2

Assume the GPU has one execution engine and one copy engine.

  1. When inside a CUDA kernel the threads access the host memory, does it make the copy engine busy? Does it consequently block all asynchronous memory copy operations to/from the device in other streams?
  2. If inside the CUDA kernel threads access the peer device memory, does it make copy engines in both devices busy?
Farzad
  • 3,288
  • 2
  • 29
  • 53
  • If my understanding is correct, it depends how many DMA engines the GPU has.

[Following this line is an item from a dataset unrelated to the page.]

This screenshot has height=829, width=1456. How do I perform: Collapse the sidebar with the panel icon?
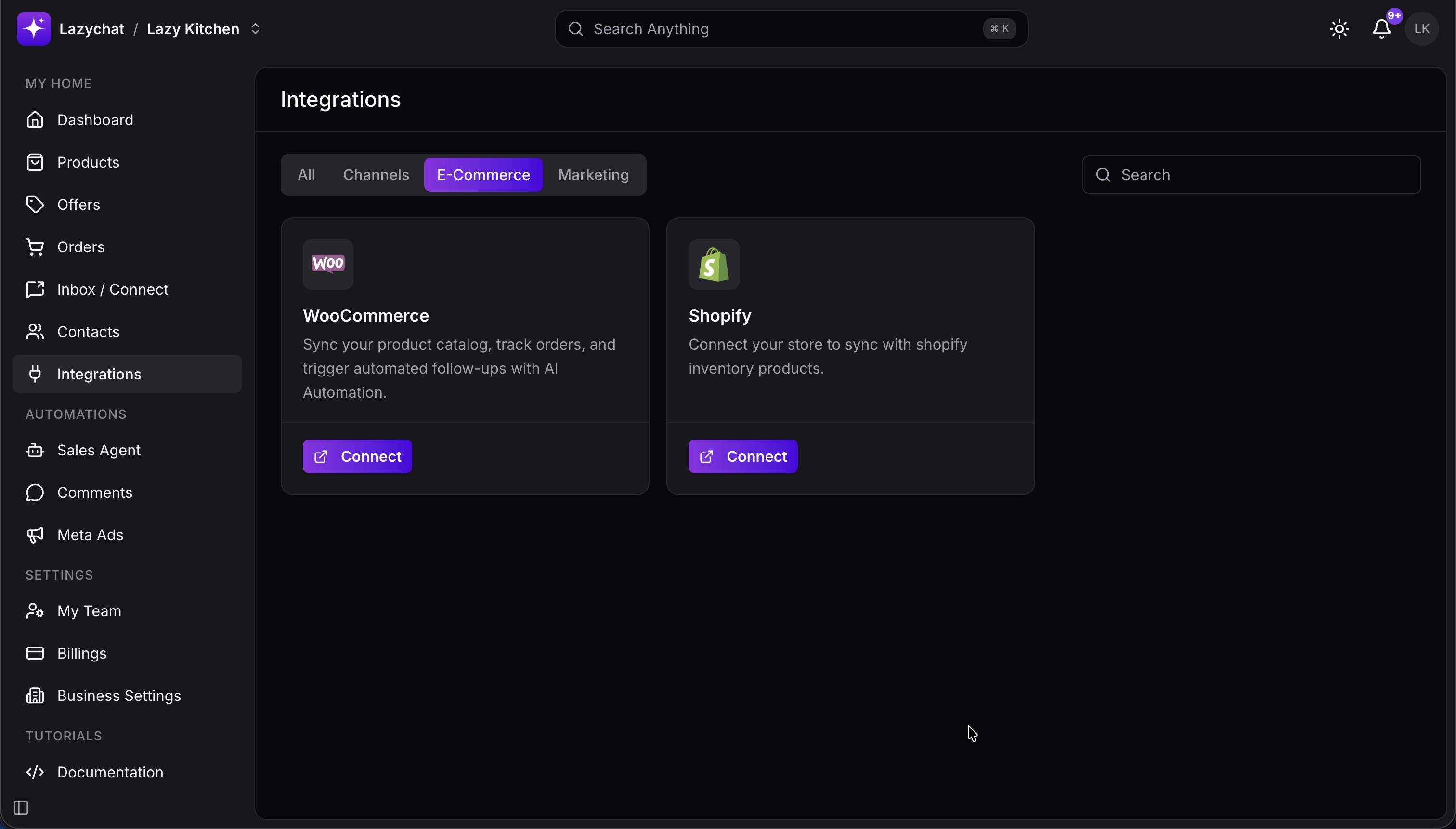(x=21, y=807)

Assuming one only, then yes to both questions. If there's more than one, then it depends in which direction you and the other streams are accessing the host. Upload and download can happen in parallel. – user703016 Oct 11 '14 at 11:25
  • @Cicada Can you please explain the difference between the DMA engine and the GPU copy engine? Do you know how the number of DMA engines for a specific GPU can be queried or retrieved? – Farzad Oct 11 '14 at 16:31
  • It's the same thing (sorry, I should have clarified). You can use [`cudaGetDeviceProperties`](http://developer.download.nvidia.com/compute/cuda/4_1/rel/toolkit/docs/online/group__CUDART__DEVICE_g5aa4f47938af8276f08074d09b7d520c.html) and check the `asyncEngineCount` field. – user703016 Oct 11 '14 at 16:35

1 Answers1

1

I'm trying to provide an answer to the first question only

When inside a CUDA kernel the threads access the host memory, does it make the copy engine busy? Does it consequently block all asynchronous memory copy operations to/from the device in other streams?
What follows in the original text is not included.